**What you need to do**.
For this exercise, please reproduce the records below word for word, from the first line through the line with "[Indian Navy Admit".

**Materials provided**.
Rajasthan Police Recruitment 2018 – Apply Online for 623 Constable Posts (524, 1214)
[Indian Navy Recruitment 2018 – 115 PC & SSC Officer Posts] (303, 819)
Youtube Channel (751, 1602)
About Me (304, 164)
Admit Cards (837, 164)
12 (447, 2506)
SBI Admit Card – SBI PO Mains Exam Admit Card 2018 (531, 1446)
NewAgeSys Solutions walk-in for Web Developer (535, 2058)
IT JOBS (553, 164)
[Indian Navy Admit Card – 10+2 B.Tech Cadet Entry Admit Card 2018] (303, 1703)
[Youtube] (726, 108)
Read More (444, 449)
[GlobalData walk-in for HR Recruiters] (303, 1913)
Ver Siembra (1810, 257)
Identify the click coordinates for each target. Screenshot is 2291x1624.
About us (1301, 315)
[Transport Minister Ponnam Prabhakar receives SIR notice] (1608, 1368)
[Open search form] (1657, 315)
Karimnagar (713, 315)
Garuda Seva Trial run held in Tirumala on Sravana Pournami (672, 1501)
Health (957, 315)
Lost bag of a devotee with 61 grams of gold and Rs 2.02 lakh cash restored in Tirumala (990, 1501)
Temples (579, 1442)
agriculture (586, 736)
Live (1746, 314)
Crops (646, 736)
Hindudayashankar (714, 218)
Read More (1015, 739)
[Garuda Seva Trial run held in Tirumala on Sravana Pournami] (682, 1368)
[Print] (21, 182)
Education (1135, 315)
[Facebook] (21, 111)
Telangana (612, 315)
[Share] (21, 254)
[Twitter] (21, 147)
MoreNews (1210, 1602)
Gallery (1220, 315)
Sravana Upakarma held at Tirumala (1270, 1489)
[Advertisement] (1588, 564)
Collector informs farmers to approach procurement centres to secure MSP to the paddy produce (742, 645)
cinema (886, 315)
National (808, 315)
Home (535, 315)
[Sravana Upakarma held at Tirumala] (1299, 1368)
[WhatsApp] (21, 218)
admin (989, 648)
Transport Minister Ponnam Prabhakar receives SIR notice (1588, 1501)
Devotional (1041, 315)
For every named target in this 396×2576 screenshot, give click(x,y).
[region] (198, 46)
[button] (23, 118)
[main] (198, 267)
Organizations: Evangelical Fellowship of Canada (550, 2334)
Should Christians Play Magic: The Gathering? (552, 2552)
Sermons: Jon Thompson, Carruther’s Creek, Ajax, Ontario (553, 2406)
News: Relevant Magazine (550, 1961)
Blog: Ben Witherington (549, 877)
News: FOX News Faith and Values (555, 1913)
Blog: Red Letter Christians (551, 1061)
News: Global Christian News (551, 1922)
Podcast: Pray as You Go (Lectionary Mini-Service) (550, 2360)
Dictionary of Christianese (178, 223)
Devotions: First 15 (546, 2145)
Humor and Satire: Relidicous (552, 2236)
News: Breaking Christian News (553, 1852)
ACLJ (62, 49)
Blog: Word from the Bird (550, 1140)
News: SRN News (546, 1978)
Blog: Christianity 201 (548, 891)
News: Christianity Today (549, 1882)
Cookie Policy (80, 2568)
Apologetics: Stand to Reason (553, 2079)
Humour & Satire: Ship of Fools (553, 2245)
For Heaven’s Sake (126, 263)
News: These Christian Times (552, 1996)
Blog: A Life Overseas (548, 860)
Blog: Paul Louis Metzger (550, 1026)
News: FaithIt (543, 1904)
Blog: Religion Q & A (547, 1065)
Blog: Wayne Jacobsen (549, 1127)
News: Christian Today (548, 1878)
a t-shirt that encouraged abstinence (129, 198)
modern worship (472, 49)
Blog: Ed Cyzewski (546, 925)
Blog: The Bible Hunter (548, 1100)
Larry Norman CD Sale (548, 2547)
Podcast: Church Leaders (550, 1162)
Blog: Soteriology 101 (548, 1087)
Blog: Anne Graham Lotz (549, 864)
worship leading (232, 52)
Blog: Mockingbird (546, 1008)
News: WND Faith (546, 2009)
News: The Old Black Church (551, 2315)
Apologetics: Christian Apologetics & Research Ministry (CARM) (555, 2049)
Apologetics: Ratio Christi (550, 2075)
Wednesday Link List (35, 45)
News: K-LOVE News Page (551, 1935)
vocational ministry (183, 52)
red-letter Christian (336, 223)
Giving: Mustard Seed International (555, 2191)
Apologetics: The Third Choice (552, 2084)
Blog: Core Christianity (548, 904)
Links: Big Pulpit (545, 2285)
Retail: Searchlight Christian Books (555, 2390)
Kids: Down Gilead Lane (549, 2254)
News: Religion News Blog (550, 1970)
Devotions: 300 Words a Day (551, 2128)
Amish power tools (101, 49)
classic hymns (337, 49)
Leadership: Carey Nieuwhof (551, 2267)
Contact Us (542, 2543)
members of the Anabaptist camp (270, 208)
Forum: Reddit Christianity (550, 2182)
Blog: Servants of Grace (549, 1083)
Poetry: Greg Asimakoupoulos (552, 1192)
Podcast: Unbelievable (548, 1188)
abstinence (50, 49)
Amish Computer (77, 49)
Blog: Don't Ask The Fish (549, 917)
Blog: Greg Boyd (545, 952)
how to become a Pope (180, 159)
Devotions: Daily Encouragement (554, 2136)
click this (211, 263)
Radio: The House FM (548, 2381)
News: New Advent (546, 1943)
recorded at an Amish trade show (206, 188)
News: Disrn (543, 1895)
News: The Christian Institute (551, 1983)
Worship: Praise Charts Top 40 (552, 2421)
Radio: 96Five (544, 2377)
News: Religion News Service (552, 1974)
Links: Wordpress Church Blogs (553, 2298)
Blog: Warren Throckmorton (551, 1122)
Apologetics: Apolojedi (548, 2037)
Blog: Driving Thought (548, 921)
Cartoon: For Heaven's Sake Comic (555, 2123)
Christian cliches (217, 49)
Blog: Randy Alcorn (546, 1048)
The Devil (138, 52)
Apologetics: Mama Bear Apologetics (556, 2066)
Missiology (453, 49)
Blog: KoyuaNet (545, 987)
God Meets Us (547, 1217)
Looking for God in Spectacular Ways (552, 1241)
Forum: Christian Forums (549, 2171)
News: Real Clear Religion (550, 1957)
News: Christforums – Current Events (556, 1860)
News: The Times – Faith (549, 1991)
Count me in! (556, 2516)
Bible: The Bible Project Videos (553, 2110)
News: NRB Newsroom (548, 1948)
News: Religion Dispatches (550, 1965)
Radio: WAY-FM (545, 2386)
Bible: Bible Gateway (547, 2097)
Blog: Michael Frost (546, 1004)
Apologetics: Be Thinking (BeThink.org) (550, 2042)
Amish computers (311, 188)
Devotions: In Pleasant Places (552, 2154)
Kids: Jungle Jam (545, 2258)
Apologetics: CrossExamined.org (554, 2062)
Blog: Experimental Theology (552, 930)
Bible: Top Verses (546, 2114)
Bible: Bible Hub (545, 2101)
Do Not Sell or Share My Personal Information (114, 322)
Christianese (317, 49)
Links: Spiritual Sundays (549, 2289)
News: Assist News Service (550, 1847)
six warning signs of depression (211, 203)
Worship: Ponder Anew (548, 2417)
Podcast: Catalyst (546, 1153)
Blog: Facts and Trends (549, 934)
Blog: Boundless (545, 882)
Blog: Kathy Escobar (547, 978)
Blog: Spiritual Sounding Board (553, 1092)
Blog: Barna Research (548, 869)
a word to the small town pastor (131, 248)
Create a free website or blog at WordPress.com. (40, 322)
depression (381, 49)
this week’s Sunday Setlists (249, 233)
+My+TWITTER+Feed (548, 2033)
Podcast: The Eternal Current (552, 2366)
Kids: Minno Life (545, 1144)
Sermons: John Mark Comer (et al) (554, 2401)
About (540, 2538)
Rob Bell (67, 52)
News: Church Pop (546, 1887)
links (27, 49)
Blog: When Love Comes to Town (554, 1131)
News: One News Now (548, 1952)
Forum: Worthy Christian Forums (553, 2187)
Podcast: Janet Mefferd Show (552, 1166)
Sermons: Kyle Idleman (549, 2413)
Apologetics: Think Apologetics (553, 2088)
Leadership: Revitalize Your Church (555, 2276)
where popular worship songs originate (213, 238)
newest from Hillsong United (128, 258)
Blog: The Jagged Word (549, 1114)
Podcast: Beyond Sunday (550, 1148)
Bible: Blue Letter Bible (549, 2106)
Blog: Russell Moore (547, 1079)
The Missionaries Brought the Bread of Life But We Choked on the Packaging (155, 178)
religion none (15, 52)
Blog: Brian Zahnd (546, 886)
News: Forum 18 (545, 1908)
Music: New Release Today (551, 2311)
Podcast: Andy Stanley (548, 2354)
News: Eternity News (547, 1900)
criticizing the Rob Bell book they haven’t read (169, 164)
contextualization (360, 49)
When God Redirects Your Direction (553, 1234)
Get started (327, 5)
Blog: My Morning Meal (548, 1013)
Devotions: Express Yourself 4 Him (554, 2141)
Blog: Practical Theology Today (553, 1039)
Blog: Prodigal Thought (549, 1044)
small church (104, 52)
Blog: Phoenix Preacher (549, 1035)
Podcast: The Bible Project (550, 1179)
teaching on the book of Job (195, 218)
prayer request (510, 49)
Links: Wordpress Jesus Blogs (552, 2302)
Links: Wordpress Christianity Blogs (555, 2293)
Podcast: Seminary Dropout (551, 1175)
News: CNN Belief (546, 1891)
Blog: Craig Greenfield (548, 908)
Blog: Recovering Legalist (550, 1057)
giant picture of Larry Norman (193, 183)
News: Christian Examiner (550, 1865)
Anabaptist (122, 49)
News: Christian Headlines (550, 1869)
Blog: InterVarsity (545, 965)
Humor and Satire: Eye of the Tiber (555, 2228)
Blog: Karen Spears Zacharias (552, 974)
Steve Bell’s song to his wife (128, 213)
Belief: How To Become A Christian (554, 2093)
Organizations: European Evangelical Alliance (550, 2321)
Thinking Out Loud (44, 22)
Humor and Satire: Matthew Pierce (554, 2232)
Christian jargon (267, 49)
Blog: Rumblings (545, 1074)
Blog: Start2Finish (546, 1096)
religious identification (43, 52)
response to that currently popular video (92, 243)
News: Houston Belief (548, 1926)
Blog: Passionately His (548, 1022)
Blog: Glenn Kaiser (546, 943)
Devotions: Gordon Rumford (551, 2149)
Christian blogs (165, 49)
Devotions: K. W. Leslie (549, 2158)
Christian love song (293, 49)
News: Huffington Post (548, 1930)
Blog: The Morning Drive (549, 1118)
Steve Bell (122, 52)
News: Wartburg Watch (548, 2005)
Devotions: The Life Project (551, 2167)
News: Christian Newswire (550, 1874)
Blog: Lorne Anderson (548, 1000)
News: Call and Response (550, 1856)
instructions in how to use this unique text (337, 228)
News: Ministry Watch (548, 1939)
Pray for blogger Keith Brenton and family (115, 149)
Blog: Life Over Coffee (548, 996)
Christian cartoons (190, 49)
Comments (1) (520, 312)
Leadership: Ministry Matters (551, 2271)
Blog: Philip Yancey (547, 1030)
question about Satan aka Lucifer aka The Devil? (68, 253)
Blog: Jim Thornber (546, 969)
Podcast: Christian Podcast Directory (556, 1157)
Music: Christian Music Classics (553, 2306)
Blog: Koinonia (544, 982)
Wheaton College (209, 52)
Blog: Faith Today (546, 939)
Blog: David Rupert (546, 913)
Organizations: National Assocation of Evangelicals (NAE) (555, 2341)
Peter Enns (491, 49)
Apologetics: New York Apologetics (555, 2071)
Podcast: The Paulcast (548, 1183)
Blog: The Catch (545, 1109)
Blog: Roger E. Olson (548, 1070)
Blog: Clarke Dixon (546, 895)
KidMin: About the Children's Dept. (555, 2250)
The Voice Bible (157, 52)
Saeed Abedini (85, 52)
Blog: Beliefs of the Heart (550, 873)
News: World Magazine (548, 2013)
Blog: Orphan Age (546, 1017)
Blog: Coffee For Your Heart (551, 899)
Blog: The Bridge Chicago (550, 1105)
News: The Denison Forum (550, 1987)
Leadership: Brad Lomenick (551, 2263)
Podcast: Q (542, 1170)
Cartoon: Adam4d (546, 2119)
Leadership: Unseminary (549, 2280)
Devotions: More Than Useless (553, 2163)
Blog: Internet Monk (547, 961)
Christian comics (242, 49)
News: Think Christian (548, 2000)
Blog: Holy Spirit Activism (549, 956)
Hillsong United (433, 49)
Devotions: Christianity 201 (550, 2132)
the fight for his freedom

**Problem solution**.
Rajasthan Police Recruitment 2018 – Apply Online for 623 Constable Posts (524, 1214)
[Indian Navy Recruitment 2018 – 115 PC & SSC Officer Posts] (303, 819)
Youtube Channel (751, 1602)
About Me (304, 164)
Admit Cards (837, 164)
12 (447, 2506)
SBI Admit Card – SBI PO Mains Exam Admit Card 2018 (531, 1446)
NewAgeSys Solutions walk-in for Web Developer (535, 2058)
IT JOBS (553, 164)
[Indian Navy Admit Card – 10+2 B.Tech Cadet Entry Admit Card 2018] (303, 1703)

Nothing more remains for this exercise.